━━━━━ Passage provided ━━━━━
We are convinced from the scientific evidence in the record that memory is malleable, and that an array of variables can affect and dilute memory and lead to misidentifications. Those factors include system variables like lineup procedures, which are within the control of the criminal justice system, and estimator variables like lighting conditions or the presence of a weapon, over which the legal system has no control. To its credit, the Attorney General's Office incorporated scientific research on system variables into the guidelines it issued in 2001 to improve eyewitness identification procedures. We now review both sets of variables in detail to evaluate the current Manson/ Madison test.

In the end, we conclude that the current standard for assessing eyewitness identification evidence does not fully meet its goals. It does not offer an adequate measure for reliability or sufficiently deter inappropriate police conduct. It also overstates the jury's inherent ability to evaluate evidence offered by eyewitnesses who honestly believe their testimony is accurate.

Two principal steps are needed to remedy those concerns. First, when defendants can show some evidence of suggestiveness, all relevant system and estimator variables should be explored at pretrial hearings. A trial court can end the hearing at any time, however, if the court concludes from the testimony that defendant's threshold allegation of suggestiveness is groundless. Otherwise, the trial judge should weigh both sets of variables to decide if the evidence is admissible.

Up until now, courts have only considered estimator variables if there was a finding of impermissibly suggestive police conduct. In adopting this broader approach, we decline to order pretrial hearings in every case, as opposed to cases in which there is some evidence of suggestiveness. We also reject a bright-line rule that would require suppression of reliable evidence any time a law enforcement officer missteps.
━━━━━ Listed records ━━━━━
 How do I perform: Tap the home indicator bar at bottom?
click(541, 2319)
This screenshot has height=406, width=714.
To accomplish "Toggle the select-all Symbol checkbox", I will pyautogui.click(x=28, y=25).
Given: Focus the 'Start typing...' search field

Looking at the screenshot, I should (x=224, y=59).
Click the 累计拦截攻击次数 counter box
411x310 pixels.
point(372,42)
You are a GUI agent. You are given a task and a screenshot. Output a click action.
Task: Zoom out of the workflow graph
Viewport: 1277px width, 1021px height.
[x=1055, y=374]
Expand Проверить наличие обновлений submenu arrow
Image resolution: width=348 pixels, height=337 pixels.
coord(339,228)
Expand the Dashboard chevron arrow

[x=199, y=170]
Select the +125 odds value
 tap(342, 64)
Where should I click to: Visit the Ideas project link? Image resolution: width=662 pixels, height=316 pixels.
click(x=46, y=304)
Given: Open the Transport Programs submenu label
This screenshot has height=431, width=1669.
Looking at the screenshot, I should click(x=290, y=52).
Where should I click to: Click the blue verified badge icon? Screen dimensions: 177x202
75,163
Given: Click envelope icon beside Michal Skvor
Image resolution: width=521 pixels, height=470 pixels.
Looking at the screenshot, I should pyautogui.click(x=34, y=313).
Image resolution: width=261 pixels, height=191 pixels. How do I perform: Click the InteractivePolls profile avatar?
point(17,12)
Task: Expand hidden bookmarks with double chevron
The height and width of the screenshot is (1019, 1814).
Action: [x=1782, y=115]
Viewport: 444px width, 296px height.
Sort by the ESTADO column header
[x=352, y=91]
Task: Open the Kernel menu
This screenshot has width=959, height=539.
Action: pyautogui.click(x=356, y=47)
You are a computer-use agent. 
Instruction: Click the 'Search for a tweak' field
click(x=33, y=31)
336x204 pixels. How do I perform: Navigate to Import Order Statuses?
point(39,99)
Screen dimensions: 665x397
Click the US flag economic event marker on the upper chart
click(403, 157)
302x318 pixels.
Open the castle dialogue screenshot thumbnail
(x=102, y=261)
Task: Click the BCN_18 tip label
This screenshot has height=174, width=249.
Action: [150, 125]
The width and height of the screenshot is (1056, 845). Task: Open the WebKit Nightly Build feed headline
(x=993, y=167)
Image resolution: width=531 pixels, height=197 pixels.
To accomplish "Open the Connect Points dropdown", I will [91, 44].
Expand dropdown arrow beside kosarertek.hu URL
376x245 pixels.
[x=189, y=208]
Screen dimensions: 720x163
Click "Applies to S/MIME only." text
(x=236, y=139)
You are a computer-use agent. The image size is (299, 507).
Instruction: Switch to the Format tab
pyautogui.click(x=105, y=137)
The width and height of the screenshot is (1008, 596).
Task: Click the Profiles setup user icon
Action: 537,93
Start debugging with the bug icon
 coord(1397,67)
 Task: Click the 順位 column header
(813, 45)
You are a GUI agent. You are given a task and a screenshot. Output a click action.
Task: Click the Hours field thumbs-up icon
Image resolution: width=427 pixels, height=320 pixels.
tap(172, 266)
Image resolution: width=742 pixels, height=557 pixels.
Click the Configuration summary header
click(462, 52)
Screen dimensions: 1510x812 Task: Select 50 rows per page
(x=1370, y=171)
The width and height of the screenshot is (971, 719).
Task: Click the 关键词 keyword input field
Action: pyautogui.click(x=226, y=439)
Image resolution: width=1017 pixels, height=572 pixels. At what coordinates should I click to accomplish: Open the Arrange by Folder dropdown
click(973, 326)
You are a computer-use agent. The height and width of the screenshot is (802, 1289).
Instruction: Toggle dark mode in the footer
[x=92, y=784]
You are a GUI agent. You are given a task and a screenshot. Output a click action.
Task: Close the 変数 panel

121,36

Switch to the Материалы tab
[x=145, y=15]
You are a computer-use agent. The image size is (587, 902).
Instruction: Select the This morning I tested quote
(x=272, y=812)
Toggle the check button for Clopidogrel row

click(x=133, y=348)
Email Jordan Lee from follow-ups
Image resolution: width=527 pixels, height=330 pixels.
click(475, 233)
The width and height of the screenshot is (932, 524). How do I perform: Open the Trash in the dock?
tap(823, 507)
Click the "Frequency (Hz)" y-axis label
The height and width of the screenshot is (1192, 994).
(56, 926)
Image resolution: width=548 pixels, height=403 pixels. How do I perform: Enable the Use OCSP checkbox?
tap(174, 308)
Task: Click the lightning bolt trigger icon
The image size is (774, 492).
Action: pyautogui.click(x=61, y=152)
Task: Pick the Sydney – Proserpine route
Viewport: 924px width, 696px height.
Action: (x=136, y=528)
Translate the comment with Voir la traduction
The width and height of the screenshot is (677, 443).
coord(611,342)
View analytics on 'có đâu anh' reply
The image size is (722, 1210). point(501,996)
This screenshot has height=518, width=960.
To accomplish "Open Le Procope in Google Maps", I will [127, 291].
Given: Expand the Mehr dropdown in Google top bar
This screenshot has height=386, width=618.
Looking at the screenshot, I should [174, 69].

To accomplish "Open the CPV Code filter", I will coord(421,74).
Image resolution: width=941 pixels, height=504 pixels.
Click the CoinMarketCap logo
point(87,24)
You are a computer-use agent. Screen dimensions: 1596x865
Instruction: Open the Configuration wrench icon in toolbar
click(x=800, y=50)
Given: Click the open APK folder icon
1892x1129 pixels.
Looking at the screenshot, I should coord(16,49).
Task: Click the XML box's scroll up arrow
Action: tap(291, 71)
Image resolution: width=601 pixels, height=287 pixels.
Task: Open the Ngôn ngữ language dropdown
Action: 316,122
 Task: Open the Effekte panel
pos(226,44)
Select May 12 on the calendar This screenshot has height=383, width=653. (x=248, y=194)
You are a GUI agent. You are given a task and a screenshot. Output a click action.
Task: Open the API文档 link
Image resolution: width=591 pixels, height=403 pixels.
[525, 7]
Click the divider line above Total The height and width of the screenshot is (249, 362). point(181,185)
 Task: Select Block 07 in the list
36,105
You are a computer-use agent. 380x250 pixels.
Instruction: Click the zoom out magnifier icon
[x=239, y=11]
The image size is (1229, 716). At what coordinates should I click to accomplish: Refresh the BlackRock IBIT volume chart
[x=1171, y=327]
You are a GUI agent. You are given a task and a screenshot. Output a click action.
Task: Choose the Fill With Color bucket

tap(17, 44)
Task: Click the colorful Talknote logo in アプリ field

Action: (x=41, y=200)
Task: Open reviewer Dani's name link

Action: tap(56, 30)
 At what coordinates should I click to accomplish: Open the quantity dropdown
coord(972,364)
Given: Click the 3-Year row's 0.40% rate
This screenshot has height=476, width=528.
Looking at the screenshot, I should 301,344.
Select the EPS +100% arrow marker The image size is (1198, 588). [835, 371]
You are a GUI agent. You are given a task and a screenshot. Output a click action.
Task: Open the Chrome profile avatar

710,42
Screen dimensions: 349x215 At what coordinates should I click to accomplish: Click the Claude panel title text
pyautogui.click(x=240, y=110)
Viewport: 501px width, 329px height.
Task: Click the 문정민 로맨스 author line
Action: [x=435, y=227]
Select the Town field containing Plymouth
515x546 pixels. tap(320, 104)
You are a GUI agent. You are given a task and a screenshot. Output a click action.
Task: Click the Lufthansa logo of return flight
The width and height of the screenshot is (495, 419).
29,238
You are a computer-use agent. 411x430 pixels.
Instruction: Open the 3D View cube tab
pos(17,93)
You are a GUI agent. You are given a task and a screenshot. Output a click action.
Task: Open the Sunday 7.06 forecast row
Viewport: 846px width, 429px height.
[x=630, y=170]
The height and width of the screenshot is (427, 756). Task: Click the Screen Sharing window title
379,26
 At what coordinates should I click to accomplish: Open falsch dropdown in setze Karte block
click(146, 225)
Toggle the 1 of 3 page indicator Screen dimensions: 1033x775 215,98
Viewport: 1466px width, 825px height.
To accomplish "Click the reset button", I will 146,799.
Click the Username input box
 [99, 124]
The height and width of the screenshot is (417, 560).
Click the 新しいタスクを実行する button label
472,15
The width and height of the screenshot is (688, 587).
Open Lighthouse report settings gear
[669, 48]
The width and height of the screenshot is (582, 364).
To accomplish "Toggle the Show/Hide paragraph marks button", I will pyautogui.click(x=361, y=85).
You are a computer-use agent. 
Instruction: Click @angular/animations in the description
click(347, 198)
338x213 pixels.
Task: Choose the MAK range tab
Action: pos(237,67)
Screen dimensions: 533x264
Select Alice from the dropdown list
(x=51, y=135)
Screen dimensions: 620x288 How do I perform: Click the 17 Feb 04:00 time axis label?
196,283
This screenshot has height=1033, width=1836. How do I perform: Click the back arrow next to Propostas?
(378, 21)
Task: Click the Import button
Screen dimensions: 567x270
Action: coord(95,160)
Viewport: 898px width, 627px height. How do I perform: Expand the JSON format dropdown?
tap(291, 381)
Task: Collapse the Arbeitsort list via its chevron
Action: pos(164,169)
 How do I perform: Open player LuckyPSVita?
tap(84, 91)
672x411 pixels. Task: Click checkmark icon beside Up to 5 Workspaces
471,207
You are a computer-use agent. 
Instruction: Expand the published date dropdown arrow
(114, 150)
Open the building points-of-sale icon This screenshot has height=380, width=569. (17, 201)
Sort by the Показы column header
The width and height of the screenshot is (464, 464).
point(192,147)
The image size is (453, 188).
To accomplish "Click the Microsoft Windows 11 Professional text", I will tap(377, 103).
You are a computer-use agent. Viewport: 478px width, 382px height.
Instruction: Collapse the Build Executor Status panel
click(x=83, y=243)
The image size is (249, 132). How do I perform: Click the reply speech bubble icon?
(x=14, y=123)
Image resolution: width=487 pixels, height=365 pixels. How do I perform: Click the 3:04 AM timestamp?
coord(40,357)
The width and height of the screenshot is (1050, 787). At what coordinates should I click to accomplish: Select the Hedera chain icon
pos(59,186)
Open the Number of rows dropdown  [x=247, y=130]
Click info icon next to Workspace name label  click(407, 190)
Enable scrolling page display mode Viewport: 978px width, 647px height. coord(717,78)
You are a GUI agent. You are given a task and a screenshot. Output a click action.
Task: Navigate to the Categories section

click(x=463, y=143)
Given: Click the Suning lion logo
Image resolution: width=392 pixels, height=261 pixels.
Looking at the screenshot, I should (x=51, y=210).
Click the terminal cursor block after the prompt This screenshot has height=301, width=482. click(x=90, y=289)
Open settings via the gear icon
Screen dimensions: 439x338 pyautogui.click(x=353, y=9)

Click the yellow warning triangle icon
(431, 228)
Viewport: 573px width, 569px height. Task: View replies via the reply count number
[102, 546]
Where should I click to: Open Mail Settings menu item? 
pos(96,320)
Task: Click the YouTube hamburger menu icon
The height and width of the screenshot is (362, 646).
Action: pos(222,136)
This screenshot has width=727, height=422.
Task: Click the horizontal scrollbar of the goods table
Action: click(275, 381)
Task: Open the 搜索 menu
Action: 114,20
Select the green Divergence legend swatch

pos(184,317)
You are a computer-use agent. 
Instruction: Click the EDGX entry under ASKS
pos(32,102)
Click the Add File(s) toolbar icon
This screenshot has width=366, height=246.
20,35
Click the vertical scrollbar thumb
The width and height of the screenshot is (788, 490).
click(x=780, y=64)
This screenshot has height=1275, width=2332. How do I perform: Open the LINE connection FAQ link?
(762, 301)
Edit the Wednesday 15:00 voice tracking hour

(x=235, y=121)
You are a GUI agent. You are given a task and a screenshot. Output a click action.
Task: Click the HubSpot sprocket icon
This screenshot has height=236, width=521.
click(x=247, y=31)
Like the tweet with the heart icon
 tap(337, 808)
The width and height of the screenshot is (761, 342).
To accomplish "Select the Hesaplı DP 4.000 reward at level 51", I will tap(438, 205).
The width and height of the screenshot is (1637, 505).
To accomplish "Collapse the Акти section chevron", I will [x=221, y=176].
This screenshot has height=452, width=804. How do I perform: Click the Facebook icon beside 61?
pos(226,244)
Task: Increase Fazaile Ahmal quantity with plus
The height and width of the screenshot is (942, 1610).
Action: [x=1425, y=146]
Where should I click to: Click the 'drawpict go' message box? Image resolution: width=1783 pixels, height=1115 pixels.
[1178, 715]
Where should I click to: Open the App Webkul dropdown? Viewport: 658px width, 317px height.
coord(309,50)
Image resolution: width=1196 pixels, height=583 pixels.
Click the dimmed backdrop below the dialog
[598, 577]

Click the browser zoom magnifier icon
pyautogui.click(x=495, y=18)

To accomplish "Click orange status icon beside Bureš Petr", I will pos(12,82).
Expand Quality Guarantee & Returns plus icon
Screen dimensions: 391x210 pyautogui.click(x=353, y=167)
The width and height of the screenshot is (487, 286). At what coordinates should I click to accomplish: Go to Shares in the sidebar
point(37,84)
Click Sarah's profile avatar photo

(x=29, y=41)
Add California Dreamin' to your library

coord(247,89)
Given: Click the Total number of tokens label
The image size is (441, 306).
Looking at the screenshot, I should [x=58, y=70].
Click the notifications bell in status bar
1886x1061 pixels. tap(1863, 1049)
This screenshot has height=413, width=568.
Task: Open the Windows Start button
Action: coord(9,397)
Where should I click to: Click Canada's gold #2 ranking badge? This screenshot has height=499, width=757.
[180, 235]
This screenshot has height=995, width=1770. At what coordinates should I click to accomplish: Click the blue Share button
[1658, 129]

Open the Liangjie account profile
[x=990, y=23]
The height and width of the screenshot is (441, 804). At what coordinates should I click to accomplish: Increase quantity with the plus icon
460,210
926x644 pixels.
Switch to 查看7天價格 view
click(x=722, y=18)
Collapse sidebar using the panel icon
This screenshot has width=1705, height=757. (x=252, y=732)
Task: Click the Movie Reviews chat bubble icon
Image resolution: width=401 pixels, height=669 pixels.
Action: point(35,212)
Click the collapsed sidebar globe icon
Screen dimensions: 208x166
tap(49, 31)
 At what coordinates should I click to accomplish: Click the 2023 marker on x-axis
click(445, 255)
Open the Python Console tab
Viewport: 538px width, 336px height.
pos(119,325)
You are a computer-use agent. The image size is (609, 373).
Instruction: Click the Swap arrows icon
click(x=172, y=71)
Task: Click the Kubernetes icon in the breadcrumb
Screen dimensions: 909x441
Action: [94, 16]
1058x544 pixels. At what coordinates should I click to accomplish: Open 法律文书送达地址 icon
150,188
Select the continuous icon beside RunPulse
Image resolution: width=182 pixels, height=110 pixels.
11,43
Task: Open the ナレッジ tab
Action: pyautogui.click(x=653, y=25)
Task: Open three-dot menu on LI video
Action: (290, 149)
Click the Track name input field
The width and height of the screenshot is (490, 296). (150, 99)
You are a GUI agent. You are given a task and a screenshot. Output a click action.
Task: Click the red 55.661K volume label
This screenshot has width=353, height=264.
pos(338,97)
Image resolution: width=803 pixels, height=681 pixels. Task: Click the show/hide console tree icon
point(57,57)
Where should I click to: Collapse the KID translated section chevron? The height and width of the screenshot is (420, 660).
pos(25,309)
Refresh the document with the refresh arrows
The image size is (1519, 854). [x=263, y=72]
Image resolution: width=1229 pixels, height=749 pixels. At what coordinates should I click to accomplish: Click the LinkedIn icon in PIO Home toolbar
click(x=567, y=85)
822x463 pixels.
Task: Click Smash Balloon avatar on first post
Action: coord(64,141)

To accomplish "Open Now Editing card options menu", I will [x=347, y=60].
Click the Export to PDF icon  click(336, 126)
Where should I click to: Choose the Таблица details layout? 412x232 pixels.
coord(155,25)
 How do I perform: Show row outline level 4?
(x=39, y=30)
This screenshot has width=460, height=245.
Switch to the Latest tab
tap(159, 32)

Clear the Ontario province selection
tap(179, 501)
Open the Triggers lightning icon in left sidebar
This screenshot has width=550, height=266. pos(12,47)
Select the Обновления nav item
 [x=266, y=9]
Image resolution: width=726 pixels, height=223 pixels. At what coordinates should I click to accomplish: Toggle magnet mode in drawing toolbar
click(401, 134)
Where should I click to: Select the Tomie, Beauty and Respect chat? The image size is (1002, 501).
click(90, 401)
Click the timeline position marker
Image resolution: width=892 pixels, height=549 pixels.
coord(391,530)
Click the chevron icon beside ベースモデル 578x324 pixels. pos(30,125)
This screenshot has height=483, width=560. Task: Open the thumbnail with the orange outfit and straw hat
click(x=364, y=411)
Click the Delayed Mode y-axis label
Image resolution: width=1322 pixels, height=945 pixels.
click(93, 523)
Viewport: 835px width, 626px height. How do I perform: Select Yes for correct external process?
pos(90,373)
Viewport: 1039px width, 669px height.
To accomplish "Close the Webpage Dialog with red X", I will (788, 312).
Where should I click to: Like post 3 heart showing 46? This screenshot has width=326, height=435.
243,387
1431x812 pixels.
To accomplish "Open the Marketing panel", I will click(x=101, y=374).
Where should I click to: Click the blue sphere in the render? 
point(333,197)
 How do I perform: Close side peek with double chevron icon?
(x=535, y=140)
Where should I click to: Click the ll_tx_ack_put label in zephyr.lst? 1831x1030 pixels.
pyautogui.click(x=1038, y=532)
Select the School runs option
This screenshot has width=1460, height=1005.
━━━━━
Exercises:
a - In the eyewitness identification passage, in what year did the Attorney General's Office issue its guidelines on identification procedures?
b - Proceed with the eyewitness identification passage from where it stops, adding one or two paragraphs in the same style.

Results of the tasks:
a - 2001

b -
Second, the court system should develop enhanced jury charges on eyewitness identification for trial judges to use. We anticipate that identification evidence will continue to be admitted in the vast majority of cases. To help jurors weigh that evidence, they must be told about relevant factors and their effect on reliability. To that end, we have asked the Criminal Practice Committee and the Committee on Model Criminal Jury Charges to draft proposed revisions to the current model charge on eyewitness identification and address various system and estimator variables. With the use of more focused jury charges on those issues, there will be less need to call expert witnesses at trial. Trial courts will still have discretion to admit expert testimony when warranted.

The factors that both judges and juries will consider are not etched in stone. We expect that the scientific research underlying them will continue to evolve, as it has in the more than thirty years since Manson. For the same reason, police departments are not prevented from improving their practices as we learn more about variables that affect memory. New approaches,...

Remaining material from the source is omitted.